Carlyle Merges Knack RCM and EqualizeRCM to Build AI-Native Revenue Platform
Investment firm Carlyle has acquired a majority stake in both Knack RCM and EqualizeRCM, consolidating them into a single platform designed to handle the financial complexity that most revenue cycle vendors avoid. The combined entity targets rural hospitals, behavioral health providers, anesthesia practices, and durable medical equipment suppliers-segments where claims denials and billing complexity erode margins fastest.
The healthcare revenue cycle faces three simultaneous pressures: shrinking margins, workforce shortages, and the shift toward value-based payment models. Carlyle's strategy is to build a platform that moves beyond basic task automation toward what it calls a "Medical Intelligence Layer"-software that predicts and prevents denials rather than simply processing claims faster.
What Each Company Brings
Knack RCM contributes global operational scale: 8,000 employees and its Workmate orchestration engine, which manages end-to-end revenue workflows across multiple geographies and specialties.

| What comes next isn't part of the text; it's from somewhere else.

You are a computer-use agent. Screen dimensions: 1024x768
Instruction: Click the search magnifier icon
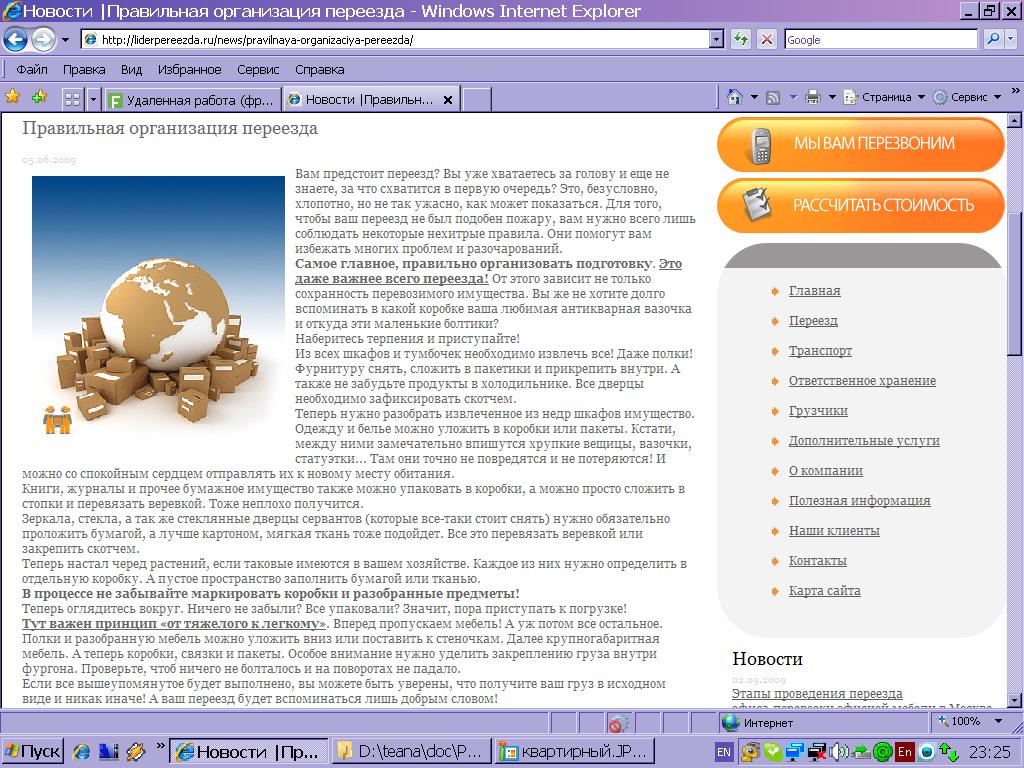[994, 40]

EqualizeRCM contributes proprietary AI and large language model tools, including Bill Smart, a denial prediction system. The platform uses agentic AI-software that learns from unstructured data and adapts to changing payer rules-rather than traditional rule-based automation.
Where the Platform Focuses
Most RCM vendors prioritize high-volume, straightforward claims. This platform targets the opposite: segments where manual intervention and specialized knowledge currently drive costs.
- Rural hospitals: Critical Access Hospitals and cost report management for community providers.
- DME suppliers: Complex intake and reimbursement workflows that frequently trigger denials.
- High-acuity specialties: Anesthesia, eyecare, and behavioral health, where billing rules vary widely.
Gautam Barai, CEO of Knack RCM, said success in healthcare finance is measured by a provider's ability to "meet payroll and support their communities," not by automation volume alone.
The Technology Difference
Bill Smart and Workmate integrate to create what Carlyle calls an agentic RCM engine. Unlike bot-based automation that follows fixed rules, this system uses AI for healthcare to parse unstructured insurance documents and payer communications, then predict which claims will be denied before submission.
The approach has already shown commercial results. Carlyle plans to use this combined platform as a foundation for further acquisitions in the fragmented RCM market.